Top of RAW DATA

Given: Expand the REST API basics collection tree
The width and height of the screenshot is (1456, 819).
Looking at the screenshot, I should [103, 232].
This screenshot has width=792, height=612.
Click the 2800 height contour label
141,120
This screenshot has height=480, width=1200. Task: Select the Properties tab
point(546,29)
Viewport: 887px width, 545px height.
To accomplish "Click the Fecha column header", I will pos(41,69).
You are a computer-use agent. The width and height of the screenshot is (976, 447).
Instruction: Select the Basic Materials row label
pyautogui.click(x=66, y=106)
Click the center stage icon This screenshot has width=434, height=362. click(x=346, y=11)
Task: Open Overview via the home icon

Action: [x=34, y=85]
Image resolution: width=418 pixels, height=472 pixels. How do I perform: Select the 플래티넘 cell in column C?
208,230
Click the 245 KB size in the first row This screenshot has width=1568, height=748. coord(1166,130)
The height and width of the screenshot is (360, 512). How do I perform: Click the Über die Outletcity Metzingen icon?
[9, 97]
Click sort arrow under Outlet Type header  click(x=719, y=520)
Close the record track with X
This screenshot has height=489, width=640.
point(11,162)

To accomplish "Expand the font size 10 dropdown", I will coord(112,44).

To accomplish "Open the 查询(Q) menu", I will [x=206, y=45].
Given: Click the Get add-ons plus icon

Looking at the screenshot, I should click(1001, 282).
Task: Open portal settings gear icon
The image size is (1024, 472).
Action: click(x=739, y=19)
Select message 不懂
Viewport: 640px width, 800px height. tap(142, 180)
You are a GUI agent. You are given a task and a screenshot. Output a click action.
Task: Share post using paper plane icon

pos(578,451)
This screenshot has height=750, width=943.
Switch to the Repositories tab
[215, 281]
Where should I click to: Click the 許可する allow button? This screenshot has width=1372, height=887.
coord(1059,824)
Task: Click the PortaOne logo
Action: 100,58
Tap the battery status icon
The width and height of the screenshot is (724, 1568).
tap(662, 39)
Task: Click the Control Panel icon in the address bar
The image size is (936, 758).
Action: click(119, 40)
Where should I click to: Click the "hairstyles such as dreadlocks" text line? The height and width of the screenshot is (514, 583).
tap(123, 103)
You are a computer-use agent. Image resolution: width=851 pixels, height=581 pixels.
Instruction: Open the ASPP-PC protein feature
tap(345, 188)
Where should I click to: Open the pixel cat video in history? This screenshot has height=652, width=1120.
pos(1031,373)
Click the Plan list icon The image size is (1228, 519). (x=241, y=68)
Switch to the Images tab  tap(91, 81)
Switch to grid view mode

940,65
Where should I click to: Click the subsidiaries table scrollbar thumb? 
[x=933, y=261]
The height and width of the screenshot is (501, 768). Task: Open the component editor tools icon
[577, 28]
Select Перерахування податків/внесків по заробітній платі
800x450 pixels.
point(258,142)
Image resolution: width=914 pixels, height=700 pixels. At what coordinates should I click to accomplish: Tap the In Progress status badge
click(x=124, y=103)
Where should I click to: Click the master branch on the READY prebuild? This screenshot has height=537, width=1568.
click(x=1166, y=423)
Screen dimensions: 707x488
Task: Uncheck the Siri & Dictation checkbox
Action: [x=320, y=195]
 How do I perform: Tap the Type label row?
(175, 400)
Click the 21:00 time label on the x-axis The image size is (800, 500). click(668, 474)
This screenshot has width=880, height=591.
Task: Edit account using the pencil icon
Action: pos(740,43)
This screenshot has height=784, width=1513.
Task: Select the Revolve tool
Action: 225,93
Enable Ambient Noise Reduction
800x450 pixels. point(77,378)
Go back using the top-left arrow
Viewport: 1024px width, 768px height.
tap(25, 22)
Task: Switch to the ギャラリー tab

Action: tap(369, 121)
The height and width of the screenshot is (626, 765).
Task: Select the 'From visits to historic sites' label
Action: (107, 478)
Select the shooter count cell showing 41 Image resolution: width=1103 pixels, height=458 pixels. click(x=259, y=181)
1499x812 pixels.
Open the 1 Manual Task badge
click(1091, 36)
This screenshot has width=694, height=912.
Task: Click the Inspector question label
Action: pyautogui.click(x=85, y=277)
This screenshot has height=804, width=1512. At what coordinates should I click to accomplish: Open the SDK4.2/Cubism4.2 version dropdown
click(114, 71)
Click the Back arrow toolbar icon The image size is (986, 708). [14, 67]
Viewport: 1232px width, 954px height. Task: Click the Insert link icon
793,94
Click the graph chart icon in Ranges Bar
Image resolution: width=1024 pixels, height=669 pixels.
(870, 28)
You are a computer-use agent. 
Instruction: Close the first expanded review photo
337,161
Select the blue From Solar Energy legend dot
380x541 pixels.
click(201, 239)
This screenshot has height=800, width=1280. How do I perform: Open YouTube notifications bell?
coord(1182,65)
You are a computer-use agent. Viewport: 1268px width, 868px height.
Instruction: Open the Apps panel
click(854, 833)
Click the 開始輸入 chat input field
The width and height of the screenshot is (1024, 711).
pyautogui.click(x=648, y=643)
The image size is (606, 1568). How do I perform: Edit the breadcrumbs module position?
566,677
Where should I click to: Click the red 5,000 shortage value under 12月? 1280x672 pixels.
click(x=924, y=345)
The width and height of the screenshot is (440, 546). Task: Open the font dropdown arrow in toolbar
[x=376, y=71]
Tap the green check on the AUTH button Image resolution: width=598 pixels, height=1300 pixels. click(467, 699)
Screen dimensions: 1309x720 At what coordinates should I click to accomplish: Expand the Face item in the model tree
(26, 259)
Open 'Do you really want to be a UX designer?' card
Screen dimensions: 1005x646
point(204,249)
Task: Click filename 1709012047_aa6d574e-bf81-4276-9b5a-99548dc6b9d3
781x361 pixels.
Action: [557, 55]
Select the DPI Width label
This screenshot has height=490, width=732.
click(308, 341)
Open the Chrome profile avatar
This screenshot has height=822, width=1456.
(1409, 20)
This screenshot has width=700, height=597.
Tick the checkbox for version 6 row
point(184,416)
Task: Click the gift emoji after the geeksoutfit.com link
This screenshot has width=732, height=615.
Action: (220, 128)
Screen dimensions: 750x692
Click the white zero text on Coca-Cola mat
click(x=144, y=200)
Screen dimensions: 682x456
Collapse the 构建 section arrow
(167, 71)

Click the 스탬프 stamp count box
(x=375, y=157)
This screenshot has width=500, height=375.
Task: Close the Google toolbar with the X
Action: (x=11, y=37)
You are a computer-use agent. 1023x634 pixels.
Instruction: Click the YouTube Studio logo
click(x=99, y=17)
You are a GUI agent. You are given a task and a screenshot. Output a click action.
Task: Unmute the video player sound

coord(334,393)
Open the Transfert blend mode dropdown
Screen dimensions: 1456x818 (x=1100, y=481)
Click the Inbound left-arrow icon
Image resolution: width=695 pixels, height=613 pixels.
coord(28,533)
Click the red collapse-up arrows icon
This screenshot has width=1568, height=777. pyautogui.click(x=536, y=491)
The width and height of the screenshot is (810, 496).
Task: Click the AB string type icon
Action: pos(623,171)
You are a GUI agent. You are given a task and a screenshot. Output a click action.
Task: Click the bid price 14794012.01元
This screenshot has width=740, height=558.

Bottom of RAW DATA

TASK DESCRIPTION »
Respond with one number, the count of lines in the data that hold the string "computer".

REPLY »
5